Both Suzuki riders changed between an older spec blue-liveried bike and a black 2009 racer for back-to-back comparisons throughout Thursday, but Capirossi was quick to point out that even the older (blue) bike was one evolution forward from the 2008 race bike.
“We don't really have last year's bike here because at the Valencia test we worked on a prototype bike, with a new 2009 engine, and then at Phillip Island we changed it more. Then, at Phillip Island, we compared the prototype to last year's bike and we decided that the prototype is better.
“Now here we have that '09 prototype [from Phillip Island] and another new bike and we say the new bike is better than the '09 prototype. That is what is so impressive”
Capirossi then revealed just how far the project had come compared with one year ago, when he first joined the team after five seasons at Ducati.
“The problem last season was that we changed nothing. When I came to Suzuki at the end of 2007, Suzuki had already made the prototype for 2008 and when I first rode the bike here it was terrible,” Loris stated.
“I said 'wow guys, this bike... no way!' Nothing worked. The setting was not good, the chassis was not good. I said 'please I want to go back' but the problem was that Suzuki was already building parts to last the full season with that new bike.

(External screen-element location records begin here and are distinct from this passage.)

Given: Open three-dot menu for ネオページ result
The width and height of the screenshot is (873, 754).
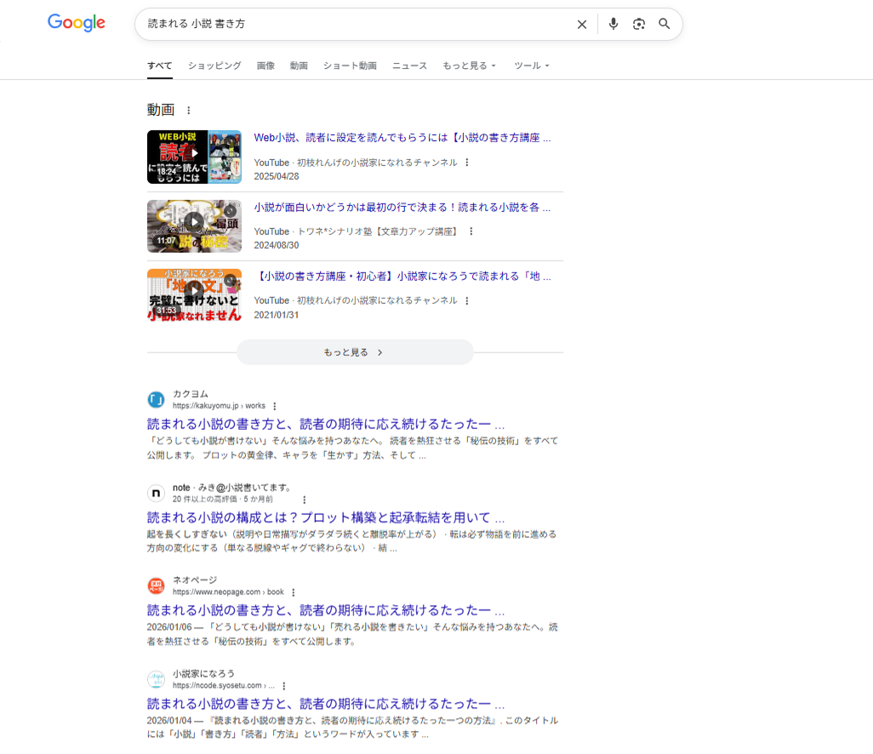Looking at the screenshot, I should tap(293, 592).
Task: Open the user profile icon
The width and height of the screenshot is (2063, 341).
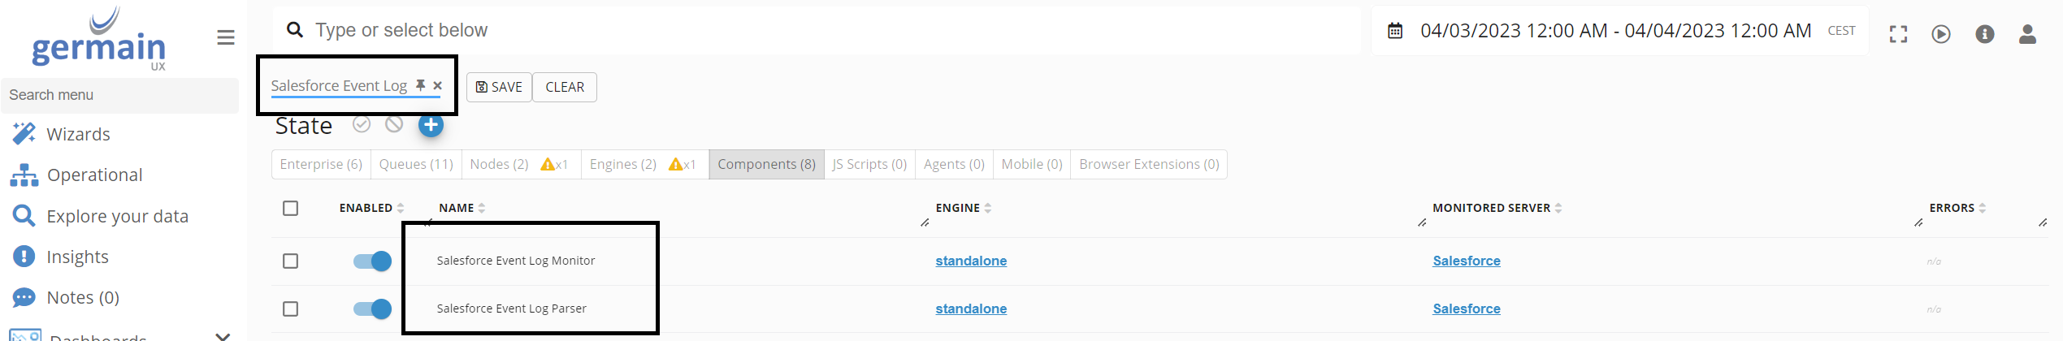Action: [x=2028, y=34]
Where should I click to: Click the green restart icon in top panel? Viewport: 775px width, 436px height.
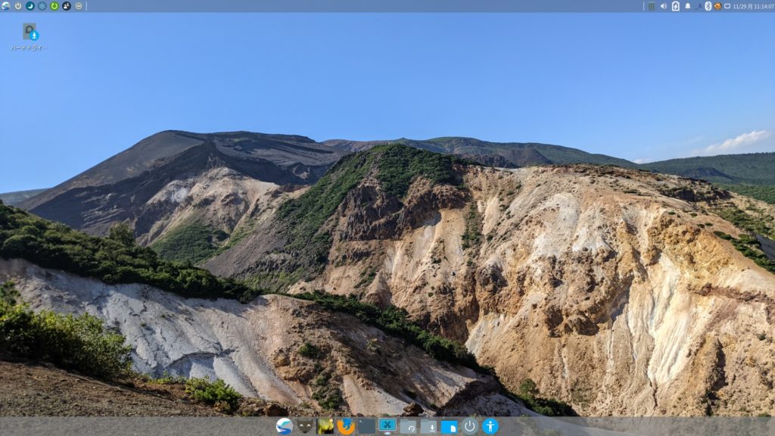[x=54, y=6]
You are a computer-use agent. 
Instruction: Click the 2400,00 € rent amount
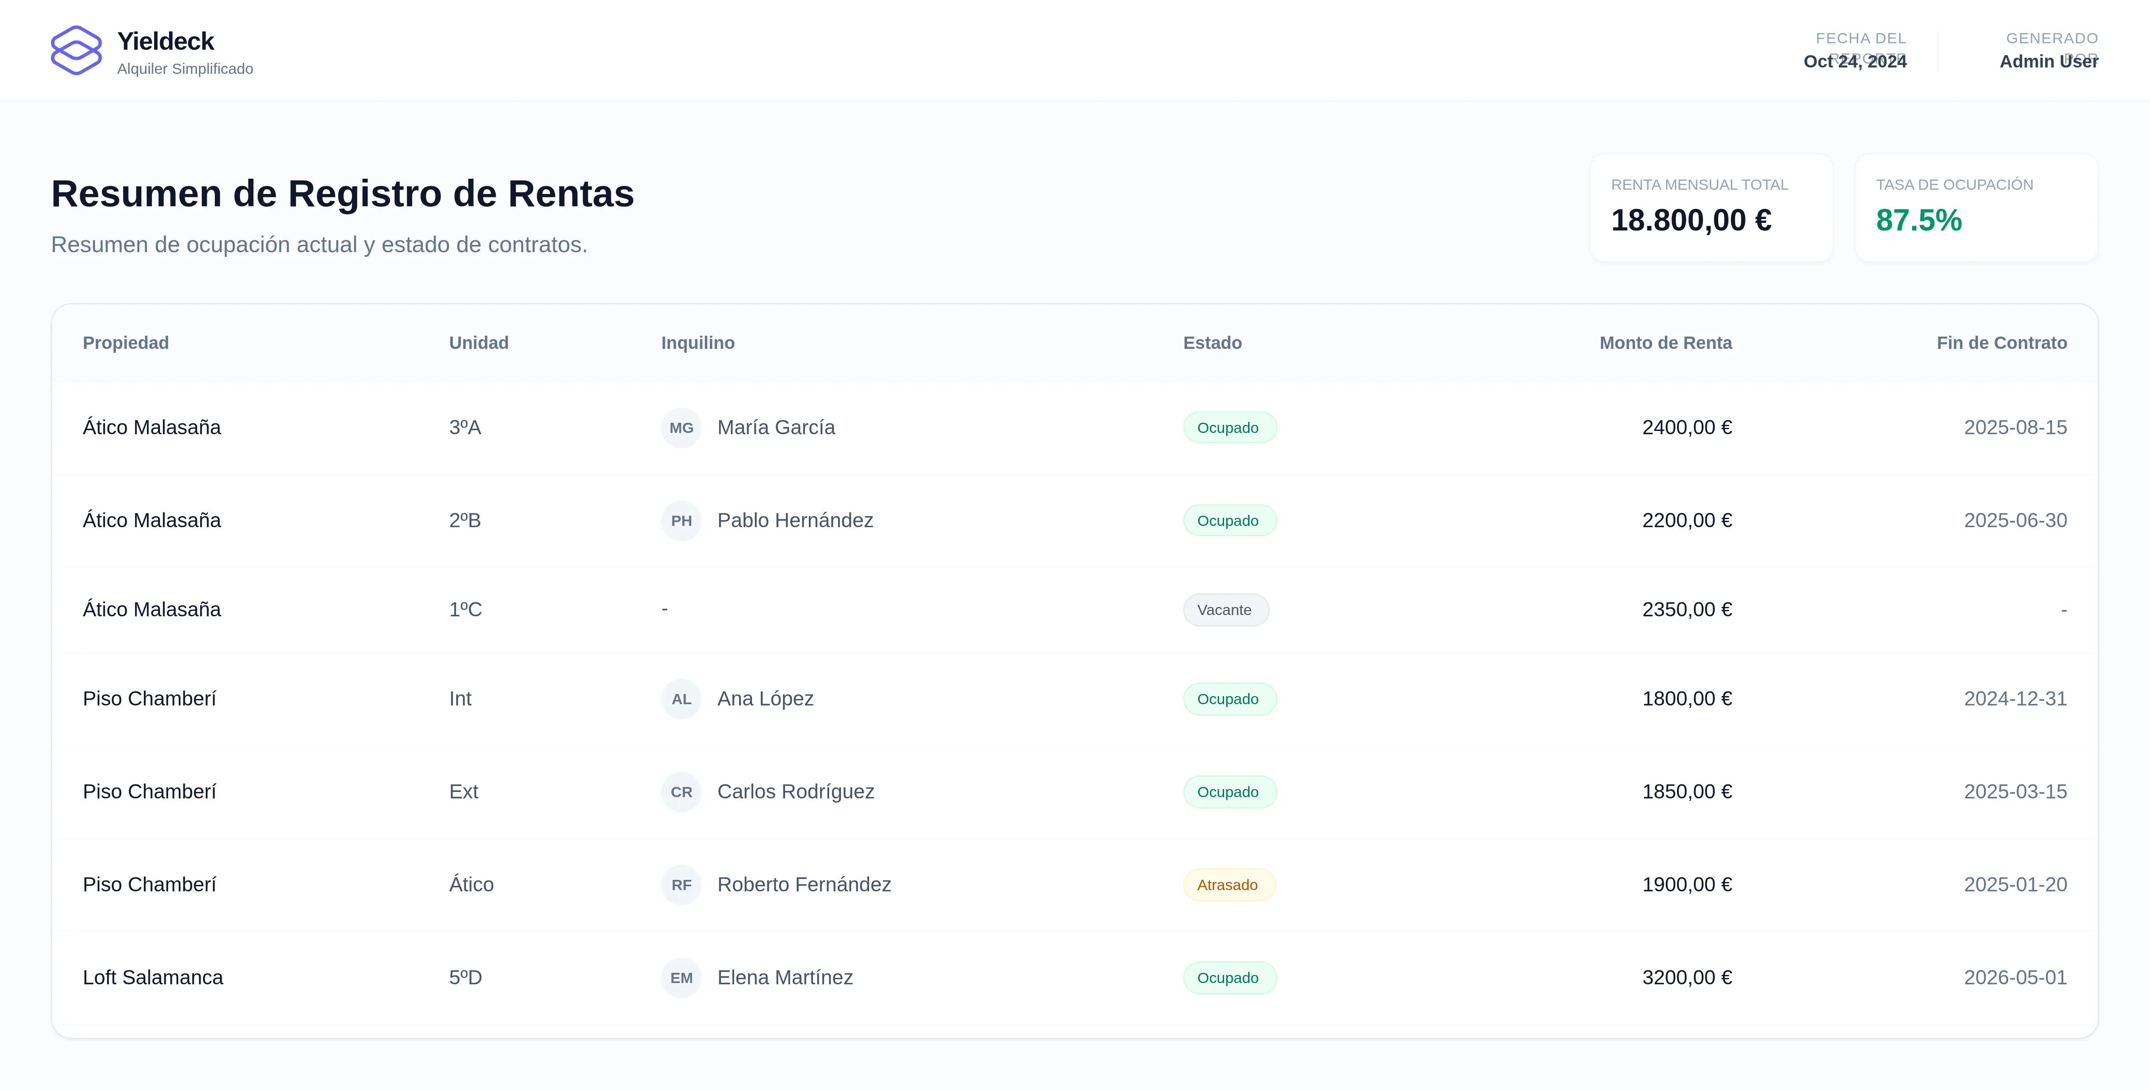click(x=1687, y=427)
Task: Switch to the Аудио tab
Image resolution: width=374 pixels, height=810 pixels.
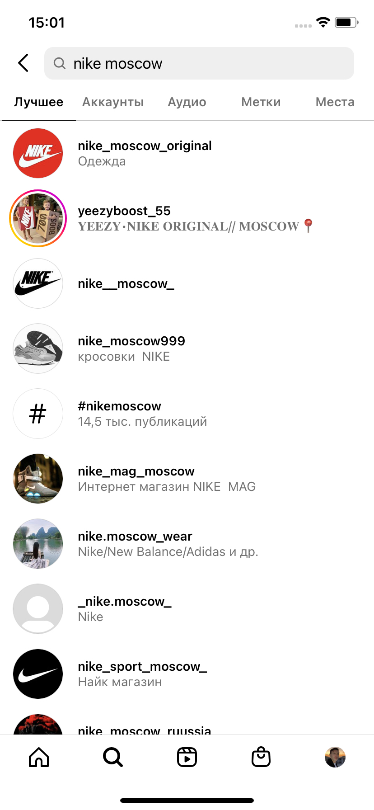Action: (187, 102)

“I said to Suzuki we have to modify, modify, modify but it took a long time and we received only one new chassis in Brno - and from Brno we were much faster - and now we have the bike I want.
"Normally I am so clear when I want something, especially during testing. Suzuki agrees with me 100 per cent because in the past Suzuki has had many good riders, but maybe nobody with strong experience for developing the bike. This is my 20th season in the world championship and I know just about everything.”

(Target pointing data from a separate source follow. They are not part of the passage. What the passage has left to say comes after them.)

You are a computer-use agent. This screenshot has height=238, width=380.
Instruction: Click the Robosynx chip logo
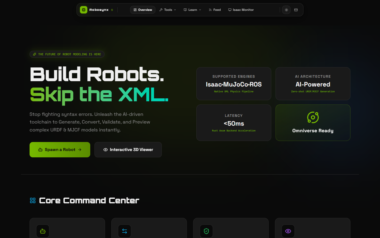(x=84, y=10)
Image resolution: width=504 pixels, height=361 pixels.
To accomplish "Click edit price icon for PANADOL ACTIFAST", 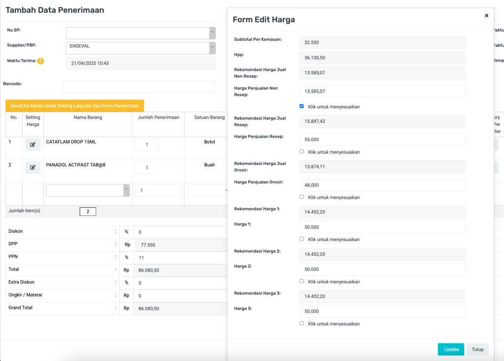I will pos(33,167).
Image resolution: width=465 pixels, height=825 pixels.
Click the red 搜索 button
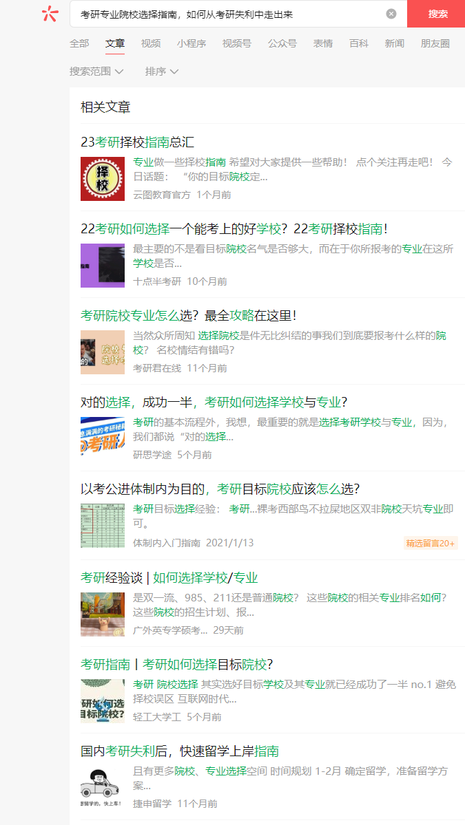(x=437, y=14)
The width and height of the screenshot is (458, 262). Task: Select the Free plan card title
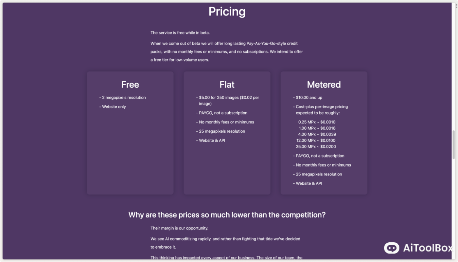click(130, 84)
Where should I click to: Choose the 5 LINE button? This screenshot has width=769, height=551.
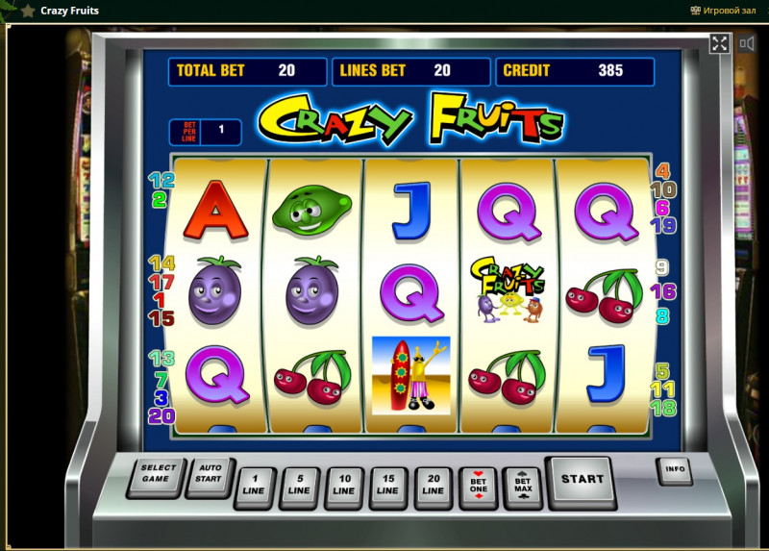299,485
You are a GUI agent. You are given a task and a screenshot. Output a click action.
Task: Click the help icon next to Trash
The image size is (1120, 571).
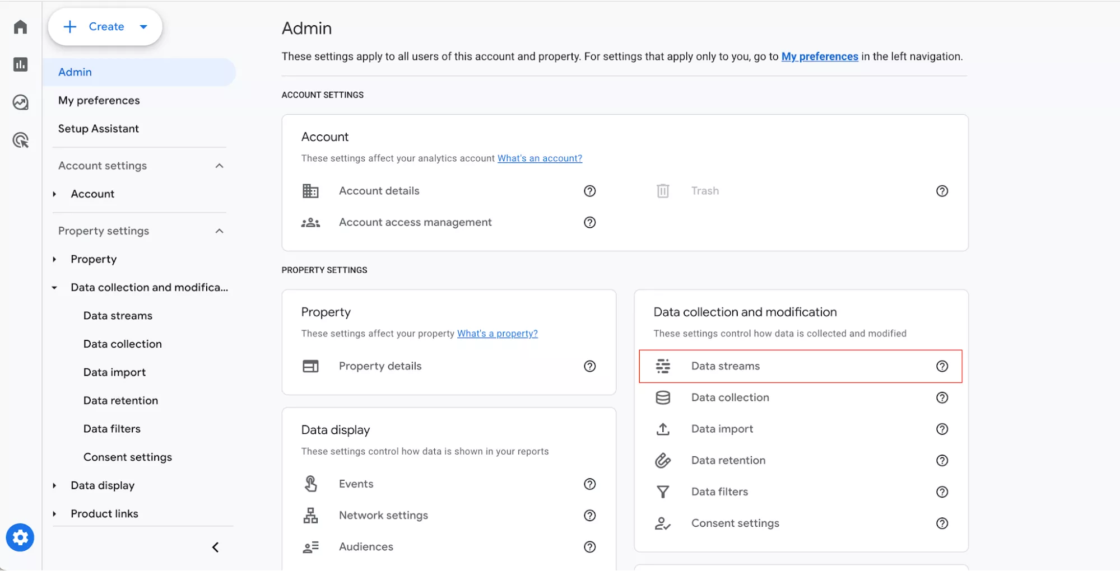[x=942, y=191]
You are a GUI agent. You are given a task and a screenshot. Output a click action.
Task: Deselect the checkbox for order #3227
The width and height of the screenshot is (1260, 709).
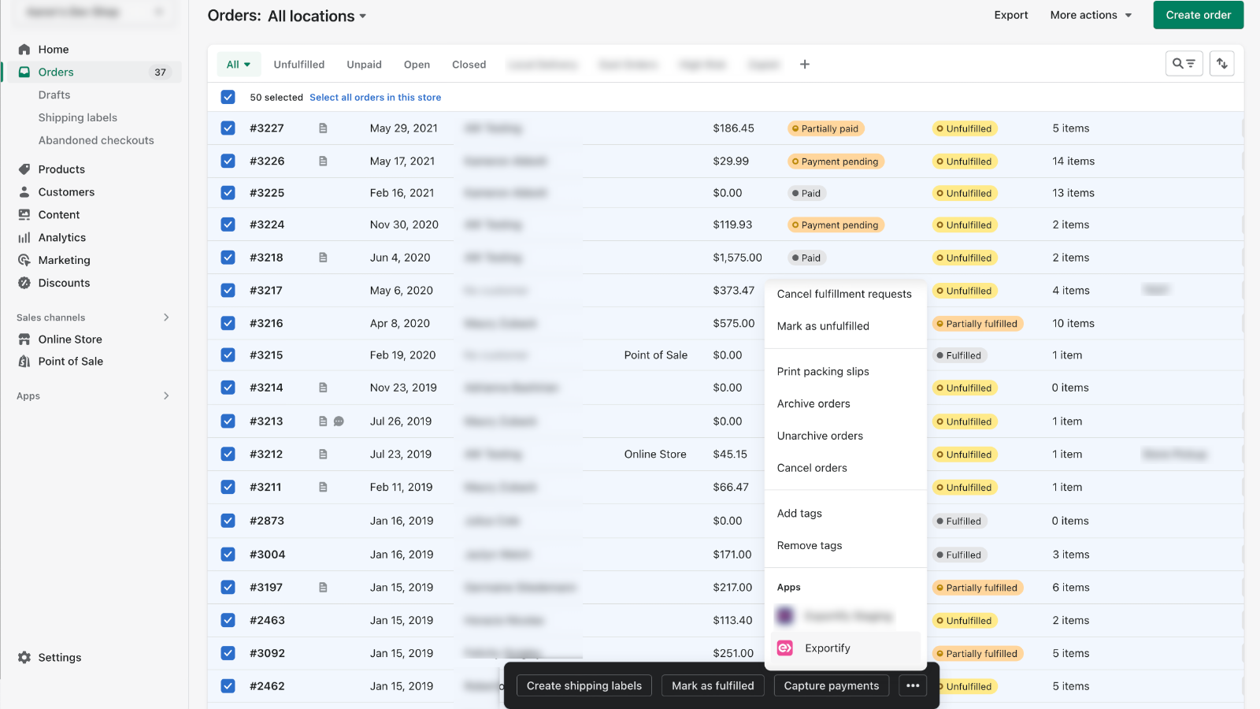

But it's not just the GSV-R that's in better shape at the start of 2009; so is its rider:
"I feel really good," said a determined Capirossi. "I've trained f****** hard all winter to be in the best condition ever. I've been with my personal trainer all the time and every day I did a different kind of training - strength, balance, respiration - I feel much better and I will keep this level all season."
Suzuki is riding without Rizla logos at Sepang.